Quando abbiamo smesso di capire il mondo (B. Labatut, Adelphi, 2021)

Trama

“Quando abbiamo smesso di cambiare il mondo” (B. Labatut, Adelphi, 2021) è un libro molto particolare a partire dal genere in cui si inserisce. È una narrazione che si pone nel territorio dove romanzo e saggio si intrecciano e si amplificano. Filo conduttore dei racconti che si susseguono è la nascita della scienza moderna a partire dall’invenzione del colore Blu di Prussia. Nelle pagine, attraverso le invenzioni scientifiche più rilevanti, si attraversa tutta la storia contemporanea del mondo occidentale e dell’indiscutibile legame tra scienza e storia. Questa è l’occasione per affrontare i tanti temi etici, sociali e politici del Novecento, a partire dai progressi della scienza sfruttati dai regimi dittatoriali narrati con grande obiettività, coinvolgimento e ritmo. La caratteristica di questa opera è rendere romanzo i vari scienziati e le loro vicende per amalgamare letteratura e storia della scienza. Matematici, fisici e scienziati si alternano nelle storie divenendo veri e propri personaggi molto originali e ovviamente geniali. Nodo centrale di queste variegate vicende è la consapevolezza del giovane Heisenberg: il mondo non si può comprendere fino in fondo, nonostante tutte le formule entro cui cerchiamo di racchiuderlo per svelarne i meccanismi.

Note al margine

Ho trovato questo libro straordinario proprio per la capacità che ha di coinvolgere il lettore nel settore della storia della scienza utilizzando un linguaggio poetico. Il confronto tra i linguaggi scientifici e quelli narrativi è un elemento che ricorre e stuzzica continuamente. Labatut ci porta all’interno della ricerca scientifica, ai traguardi ambiti quasi esasperanti e alle terribili conseguenze a cui spesso hanno portato gli sviluppi della fisica, della matematica e delle scienze in genere.

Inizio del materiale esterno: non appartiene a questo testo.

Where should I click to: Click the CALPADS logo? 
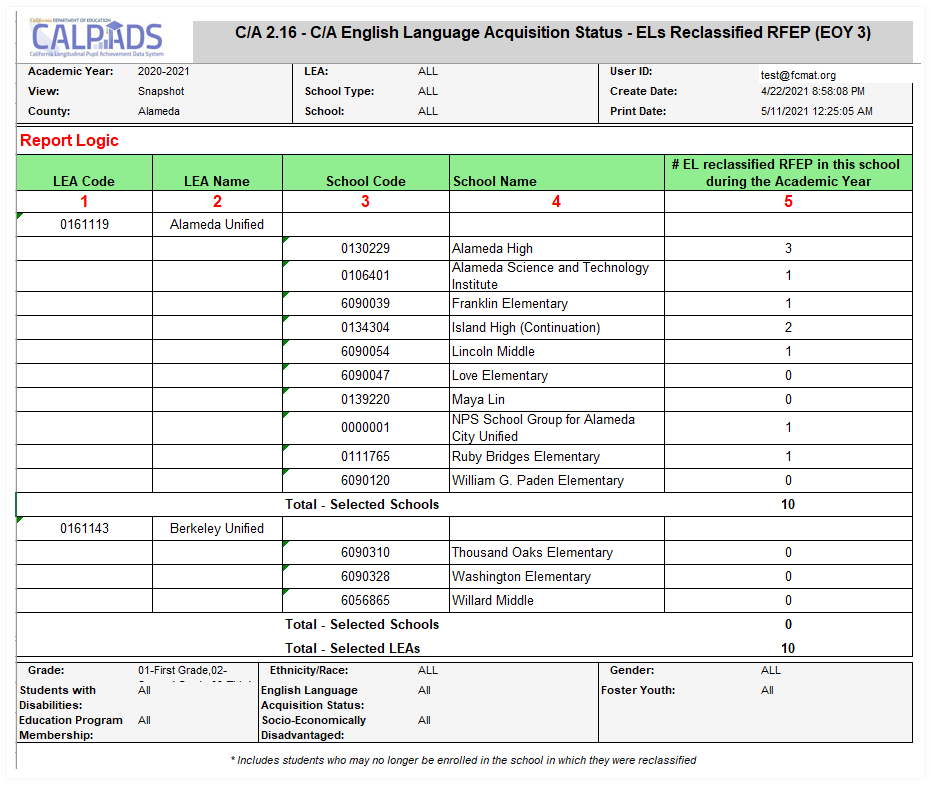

Labatut sa alternare il linguaggio tecnico con quello narrativo, ideando un modo di raccontare unico e straordinario, trasmettendo la passione per la curiosità e l’amara consapevolezza che non potremo mai capire il mondo, come confessa un personaggio a Heisenberg durante un fortuito incontro ad Amsterdam.

Mi hanno colpito molto la puntualità con cui sono descritti i disastri della guerra e la presenza di sequenze sensuali fra formule ed equazioni, ma, come è scritto nel libro, “fare matematica è come fare l’amore”.

IL LIBRO IN UNA CITAZIONE

“Il fisico -come il poeta- non deve descrivere i fatti del mondo, ma creare metafore e connessioni mentali”.